TASK INPUTS:
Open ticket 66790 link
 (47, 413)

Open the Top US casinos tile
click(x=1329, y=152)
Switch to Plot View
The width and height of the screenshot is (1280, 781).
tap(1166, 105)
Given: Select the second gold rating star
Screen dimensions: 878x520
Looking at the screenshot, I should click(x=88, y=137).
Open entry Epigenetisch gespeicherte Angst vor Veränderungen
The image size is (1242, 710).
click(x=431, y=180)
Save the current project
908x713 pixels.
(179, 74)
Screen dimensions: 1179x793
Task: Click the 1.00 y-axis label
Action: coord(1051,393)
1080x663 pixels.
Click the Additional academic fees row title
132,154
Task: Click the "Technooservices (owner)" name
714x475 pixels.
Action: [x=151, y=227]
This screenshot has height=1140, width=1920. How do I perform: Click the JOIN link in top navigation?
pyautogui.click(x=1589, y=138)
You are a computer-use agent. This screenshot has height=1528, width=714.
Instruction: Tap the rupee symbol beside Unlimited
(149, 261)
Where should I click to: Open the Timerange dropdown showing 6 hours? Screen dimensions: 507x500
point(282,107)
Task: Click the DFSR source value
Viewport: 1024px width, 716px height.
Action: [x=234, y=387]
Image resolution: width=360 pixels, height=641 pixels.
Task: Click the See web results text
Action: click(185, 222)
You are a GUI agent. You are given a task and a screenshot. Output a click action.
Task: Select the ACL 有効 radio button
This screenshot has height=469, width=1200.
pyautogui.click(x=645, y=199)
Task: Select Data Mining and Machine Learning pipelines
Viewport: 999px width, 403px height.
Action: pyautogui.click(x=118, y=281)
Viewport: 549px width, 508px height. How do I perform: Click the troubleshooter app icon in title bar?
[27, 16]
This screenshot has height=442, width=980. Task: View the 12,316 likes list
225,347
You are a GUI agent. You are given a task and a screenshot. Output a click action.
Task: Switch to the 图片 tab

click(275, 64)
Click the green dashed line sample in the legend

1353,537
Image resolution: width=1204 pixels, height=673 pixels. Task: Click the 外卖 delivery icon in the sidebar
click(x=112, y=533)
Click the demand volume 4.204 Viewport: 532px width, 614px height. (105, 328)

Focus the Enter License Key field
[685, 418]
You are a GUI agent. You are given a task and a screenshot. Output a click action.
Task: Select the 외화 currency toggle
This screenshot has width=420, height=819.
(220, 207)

WHAT YOU WILL DO:
Each line from the start of the records through the line holding "Task: Click the DFSR source value" must be returned exactly; nothing else belongs in the answer.

RESULT BELOW:
Open ticket 66790 link
 (47, 413)

Open the Top US casinos tile
click(x=1329, y=152)
Switch to Plot View
The width and height of the screenshot is (1280, 781).
tap(1166, 105)
Given: Select the second gold rating star
Screen dimensions: 878x520
Looking at the screenshot, I should click(x=88, y=137).
Open entry Epigenetisch gespeicherte Angst vor Veränderungen
The image size is (1242, 710).
click(x=431, y=180)
Save the current project
908x713 pixels.
(179, 74)
Screen dimensions: 1179x793
Task: Click the 1.00 y-axis label
Action: coord(1051,393)
1080x663 pixels.
Click the Additional academic fees row title
132,154
Task: Click the "Technooservices (owner)" name
714x475 pixels.
Action: [x=151, y=227]
This screenshot has height=1140, width=1920. How do I perform: Click the JOIN link in top navigation?
pyautogui.click(x=1589, y=138)
You are a computer-use agent. This screenshot has height=1528, width=714.
Instruction: Tap the rupee symbol beside Unlimited
(149, 261)
Where should I click to: Open the Timerange dropdown showing 6 hours? Screen dimensions: 507x500
point(282,107)
Task: Click the DFSR source value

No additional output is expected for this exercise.